Problem to work on:
Reproduce the oil market commentary word for word, everything from "The strength to" down to "area could develop.".

Prices have found some footing over the last two sessions after withstanding heavy selling pressure over the past week due to concerns over the spread of the Delta variant.  The potential that a US infrastructure bill could finally be passed supported prices yesterday and lead to some short covering.  The DOE report this morning held no major surprises, but prices managed to follow through to the upside after its release aided by some early signs that the virus spread may be plateauing in some regions.

The DOE report showed crude inventories declining by .4 mb, less than expectations for a draw of 1.3.  Gasoline stocks were near estimates with a 1.4 mb decline, while distillates increased 1.8 mb in a reversal of expectations for a .5 draw.  Cushing stocks continued to creep lower, down .3 to 34.6 mb.  Refinery utilization jumped up to 91.8 percent from 91.3 last week, while total stocks were indicated down by .1 mb.  Total disappearance for all products supplied was off 1.7 mb at 19.5, with gasoline disappearance down .3 to 9.4 mb/d and a small increase in distillate demand of .1 mb to 3.7 mb.

The strength to Chinese demand will be key in determining valuations in the month ahead given they are the world’s number one importer of crude oil.  The concerns over the viral spread have overshadow the rise in geopolitical tensions in the Middle East and the impasse in negotiations on Iranian sanctions, which have been drawn out more than originally expected. Subsequently OPEC+ might be the key equalizer at a time when the uncertain economic environment remains a prime consideration. Without coordinated support, further weakness toward the 60.00 area could develop.

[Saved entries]
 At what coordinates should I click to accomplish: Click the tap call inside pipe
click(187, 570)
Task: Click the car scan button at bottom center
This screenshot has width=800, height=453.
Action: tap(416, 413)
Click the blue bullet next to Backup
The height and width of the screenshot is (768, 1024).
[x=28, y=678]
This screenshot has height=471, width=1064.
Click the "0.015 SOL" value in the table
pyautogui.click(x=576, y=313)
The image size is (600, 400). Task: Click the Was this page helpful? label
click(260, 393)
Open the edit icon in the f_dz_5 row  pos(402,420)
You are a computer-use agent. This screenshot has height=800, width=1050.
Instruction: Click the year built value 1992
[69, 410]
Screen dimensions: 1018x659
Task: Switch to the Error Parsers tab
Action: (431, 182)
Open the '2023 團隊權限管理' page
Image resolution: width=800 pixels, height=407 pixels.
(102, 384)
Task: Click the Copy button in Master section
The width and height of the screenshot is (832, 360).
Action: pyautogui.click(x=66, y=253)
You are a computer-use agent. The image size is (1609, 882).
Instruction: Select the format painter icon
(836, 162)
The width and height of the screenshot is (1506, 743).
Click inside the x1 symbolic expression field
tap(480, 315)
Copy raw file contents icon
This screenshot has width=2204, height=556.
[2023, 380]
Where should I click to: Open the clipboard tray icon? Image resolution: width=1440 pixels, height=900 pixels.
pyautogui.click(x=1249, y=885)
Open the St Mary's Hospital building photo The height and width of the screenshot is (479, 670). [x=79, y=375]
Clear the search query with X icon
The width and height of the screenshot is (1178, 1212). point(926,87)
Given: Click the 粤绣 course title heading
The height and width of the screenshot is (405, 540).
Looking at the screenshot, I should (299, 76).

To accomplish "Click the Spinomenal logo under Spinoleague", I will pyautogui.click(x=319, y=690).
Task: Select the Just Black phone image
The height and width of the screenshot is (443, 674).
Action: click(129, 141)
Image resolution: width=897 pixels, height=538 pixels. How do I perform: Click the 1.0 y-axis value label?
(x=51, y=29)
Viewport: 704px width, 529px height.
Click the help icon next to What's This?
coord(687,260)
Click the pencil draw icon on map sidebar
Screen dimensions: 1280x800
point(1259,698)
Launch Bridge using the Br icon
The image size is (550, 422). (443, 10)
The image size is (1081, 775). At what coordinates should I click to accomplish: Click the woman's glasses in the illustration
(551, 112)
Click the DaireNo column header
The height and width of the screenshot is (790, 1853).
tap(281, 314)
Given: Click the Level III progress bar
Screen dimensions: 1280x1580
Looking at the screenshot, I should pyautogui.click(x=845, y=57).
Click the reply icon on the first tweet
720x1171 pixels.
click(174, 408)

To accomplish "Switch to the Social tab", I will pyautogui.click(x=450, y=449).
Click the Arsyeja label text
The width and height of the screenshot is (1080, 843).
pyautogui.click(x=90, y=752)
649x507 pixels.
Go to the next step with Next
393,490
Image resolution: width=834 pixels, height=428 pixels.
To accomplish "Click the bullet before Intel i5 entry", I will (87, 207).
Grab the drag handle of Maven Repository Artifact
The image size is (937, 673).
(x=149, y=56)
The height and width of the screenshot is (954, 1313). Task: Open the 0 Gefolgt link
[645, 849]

Finished exercise:
The strength to Chinese demand will be key in determining valuations in the month ahead given they are the world’s number one importer of crude oil.  The concerns over the viral spread have overshadow the rise in geopolitical tensions in the Middle East and the impasse in negotiations on Iranian sanctions, which have been drawn out more than originally expected. Subsequently OPEC+ might be the key equalizer at a time when the uncertain economic environment remains a prime consideration. Without coordinated support, further weakness toward the 60.00 area could develop.